B. Conditional recommendations based on moderate-quality evidence

  1. In asymptomatic premenopausal women with IDA, bi-directional endoscopy is suggested in comparison to only iron replacement therapy.

For patients who want to avoid the minor risk of endoscopy, say young patients who may have other reasons for IDA, and those who can accept the minor risk of missing a gastrointestinal malignancy could judiciously choose a course of iron replacement therapy and go without the initial bi-directional endoscopy.

  1. For patients with IDA in absence of other recognisable aetiology post-bi-directional endoscopy, the AGA suggests non-invasive testing for H. pylori, and if found positive, treatment compared to no testing.
  2. The AGA advises against the use of regular gastric biopsies to identify atrophic gastritis in patients with IDA.
  3. For adult patients with iron deficiency anaemia and probable coeliac disease, the AGA advises serologic testing, to begin with, and only if positive, to be followed by small bowel biopsy in comparison to regular small bowel biopsies.

The reviewing panel further commented that coeliac disease is known to cause iron deficiency anaemia; even in patients with no symptoms it is commonplace and thus, it must be given consideration in identifying iron deficiency anaemia.

  1. For patients with simple asymptomatic iron deficiency anaemia and negative bi-directional endoscopy, the AGA advises to try out iron supplementation instead of the commonly used video capsule endoscopy.

As per the reviewing panel, careful attention should be paid to patients with comorbidities, especially where the detection of small bowel pathology can demand altered medical management of the problem.


Recommendations for iron supplementation in IDA patients

This topic lays outside the scope of this guideline and therefore, there is no formal recommendation on it. However, clinicians are reminded that there are several oral and intravenous iron formulations available with varying costs and side effects and that there is no concrete evidence that suggests if either of the available formulae has a higher efficacy or is better tolerated by patients.

It is advised to prescribe iron supplements with regular food or enteric-coated formulations. Also, taking vitamin C should be advised to improve oral absorption of iron supplements. Intravenous iron supplements would be more suited for patients, who may have reduced absorption due to any previous gastric operation, or are suffering from inflammatory bowel disease or chronic kidney disease, or in whom blood loss has been too much to allow repletion of iron orally.

A large gap is evident in considering the results and appropriate techniques of small bowel investigation for patients with negative bi-directional endoscopy.
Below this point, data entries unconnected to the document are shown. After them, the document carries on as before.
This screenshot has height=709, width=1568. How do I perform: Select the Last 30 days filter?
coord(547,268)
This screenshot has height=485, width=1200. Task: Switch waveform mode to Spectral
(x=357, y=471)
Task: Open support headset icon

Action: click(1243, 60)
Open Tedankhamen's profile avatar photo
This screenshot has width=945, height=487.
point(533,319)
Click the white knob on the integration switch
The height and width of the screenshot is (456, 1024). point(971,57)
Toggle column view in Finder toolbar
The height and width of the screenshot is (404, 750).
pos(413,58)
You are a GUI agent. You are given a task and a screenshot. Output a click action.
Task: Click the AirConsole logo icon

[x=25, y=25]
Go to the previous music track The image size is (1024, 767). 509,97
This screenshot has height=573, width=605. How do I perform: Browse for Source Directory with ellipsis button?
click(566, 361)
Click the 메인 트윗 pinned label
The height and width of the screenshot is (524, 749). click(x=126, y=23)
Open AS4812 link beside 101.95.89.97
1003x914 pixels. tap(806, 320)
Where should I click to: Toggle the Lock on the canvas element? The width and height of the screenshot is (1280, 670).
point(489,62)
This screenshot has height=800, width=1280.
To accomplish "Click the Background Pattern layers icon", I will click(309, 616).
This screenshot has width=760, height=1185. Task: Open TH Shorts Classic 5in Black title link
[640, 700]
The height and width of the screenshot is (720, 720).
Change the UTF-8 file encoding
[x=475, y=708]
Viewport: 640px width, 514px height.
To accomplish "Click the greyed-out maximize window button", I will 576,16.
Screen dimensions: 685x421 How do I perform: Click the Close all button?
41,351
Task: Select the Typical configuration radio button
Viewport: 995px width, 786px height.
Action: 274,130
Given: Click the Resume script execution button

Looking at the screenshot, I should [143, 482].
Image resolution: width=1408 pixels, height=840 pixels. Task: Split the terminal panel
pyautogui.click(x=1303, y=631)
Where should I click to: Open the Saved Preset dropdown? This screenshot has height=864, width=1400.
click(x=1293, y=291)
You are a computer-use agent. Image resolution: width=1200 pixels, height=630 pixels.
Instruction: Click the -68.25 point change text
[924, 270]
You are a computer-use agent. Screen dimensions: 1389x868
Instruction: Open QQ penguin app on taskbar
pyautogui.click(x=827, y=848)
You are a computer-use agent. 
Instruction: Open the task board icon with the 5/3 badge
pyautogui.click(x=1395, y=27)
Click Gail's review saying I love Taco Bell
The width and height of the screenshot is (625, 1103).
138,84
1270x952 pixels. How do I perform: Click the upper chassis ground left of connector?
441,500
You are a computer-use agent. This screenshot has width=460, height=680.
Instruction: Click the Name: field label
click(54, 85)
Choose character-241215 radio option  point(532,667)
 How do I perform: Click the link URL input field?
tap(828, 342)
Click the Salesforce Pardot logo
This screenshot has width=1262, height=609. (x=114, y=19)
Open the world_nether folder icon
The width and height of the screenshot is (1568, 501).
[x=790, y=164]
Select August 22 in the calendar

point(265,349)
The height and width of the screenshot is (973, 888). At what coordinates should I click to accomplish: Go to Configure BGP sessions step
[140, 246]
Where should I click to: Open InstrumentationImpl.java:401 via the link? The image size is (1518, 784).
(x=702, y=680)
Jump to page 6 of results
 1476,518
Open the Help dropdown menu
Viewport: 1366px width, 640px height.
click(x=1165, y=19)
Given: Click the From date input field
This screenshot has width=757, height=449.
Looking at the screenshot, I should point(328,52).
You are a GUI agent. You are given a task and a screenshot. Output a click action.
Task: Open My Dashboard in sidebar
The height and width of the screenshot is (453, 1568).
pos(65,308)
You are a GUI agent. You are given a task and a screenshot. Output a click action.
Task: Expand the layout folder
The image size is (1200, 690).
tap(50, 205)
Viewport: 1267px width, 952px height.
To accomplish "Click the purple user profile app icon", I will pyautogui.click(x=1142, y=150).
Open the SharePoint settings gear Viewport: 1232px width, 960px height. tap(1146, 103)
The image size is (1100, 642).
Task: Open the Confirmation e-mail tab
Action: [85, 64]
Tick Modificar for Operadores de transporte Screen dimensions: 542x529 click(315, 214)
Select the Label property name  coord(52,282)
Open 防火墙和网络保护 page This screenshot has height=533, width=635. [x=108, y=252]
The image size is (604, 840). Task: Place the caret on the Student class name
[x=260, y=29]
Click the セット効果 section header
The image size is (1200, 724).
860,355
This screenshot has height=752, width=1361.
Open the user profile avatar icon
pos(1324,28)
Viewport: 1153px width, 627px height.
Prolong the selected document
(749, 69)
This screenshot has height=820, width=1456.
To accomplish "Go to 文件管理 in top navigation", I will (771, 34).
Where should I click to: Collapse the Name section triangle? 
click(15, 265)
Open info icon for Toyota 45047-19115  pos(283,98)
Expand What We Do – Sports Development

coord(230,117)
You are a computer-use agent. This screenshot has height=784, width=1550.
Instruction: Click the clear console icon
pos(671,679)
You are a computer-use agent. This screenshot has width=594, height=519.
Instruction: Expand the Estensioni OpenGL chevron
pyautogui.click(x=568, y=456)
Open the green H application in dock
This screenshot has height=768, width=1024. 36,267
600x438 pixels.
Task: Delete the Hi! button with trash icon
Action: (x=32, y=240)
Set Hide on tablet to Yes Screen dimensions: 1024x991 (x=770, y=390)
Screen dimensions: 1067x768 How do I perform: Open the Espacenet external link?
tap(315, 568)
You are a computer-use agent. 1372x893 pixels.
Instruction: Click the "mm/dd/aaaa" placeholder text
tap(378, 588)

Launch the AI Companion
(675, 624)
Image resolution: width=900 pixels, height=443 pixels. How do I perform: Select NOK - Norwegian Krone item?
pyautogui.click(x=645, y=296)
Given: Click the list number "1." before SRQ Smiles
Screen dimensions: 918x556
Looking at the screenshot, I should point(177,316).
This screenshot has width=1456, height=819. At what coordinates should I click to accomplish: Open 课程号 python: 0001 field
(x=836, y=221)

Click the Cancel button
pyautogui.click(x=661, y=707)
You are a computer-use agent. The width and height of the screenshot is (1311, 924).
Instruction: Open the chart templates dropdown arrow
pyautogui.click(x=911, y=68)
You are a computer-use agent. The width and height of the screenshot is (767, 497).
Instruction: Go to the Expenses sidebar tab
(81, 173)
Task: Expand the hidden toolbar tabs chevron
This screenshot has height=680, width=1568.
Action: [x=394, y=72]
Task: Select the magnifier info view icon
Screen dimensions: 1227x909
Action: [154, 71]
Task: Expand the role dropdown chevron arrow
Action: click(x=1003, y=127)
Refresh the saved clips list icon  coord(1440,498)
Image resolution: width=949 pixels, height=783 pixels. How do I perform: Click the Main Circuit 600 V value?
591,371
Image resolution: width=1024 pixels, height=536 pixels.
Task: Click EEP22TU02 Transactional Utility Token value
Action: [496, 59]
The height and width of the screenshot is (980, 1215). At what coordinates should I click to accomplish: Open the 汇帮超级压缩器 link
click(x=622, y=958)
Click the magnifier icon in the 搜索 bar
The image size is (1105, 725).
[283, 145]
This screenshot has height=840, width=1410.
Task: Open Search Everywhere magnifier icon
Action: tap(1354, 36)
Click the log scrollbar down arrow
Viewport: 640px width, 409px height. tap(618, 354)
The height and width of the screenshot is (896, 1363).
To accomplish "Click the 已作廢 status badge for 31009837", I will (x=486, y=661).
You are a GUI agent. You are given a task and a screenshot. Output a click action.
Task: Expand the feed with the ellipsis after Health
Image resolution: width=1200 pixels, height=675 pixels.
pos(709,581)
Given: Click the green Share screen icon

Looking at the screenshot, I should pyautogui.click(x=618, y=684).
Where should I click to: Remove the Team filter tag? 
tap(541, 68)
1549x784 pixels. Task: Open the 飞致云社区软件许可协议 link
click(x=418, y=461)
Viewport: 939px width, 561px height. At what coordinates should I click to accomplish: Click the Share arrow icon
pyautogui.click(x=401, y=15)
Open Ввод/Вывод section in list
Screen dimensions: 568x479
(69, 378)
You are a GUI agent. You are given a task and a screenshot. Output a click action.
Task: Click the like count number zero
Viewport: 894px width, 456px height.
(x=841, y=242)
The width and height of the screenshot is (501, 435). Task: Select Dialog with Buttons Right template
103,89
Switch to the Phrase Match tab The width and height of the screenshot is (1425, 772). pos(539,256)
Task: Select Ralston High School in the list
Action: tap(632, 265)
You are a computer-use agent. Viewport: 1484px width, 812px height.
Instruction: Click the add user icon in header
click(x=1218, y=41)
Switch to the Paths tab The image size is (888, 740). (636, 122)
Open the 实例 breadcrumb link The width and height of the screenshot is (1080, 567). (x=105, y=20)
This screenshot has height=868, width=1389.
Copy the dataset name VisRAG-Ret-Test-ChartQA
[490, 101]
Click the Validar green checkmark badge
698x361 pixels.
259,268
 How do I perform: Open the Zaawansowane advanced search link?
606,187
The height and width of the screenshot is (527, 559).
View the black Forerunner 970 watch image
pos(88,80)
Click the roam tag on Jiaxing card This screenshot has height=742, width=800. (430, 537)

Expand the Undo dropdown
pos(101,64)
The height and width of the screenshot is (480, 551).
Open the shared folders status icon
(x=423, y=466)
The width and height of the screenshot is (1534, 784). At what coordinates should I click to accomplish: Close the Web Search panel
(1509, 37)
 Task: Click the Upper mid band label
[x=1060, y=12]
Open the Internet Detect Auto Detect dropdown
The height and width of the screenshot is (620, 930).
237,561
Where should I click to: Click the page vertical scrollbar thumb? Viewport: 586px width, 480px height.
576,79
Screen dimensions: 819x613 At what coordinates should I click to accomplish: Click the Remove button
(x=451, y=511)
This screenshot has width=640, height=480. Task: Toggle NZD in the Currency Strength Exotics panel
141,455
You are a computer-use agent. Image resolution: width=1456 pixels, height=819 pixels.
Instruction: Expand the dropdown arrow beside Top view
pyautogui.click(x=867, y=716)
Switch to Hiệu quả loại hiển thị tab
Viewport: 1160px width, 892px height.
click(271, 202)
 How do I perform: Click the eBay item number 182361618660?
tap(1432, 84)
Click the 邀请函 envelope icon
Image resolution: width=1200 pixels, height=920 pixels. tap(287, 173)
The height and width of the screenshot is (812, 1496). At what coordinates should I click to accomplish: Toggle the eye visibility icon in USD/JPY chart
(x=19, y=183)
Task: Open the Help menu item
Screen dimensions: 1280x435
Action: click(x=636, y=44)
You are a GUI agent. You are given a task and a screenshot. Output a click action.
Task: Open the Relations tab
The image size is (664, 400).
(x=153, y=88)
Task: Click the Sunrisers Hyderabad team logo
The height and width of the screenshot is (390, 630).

Specifically created studies for the diagnostic results of video capsule endoscopy and comparative studies of outcomes of initial iron replacement vs small-bowel investigation would be instrumental in shaping further practices.

There is also a lack of evidence on the role of foecal occult blood testing when compared to the efficacy of various methods that can be used for small bowel investigation. So, future studies that are based on specifically defined sub-cohorts of patients for small-bowel investigation would be needed.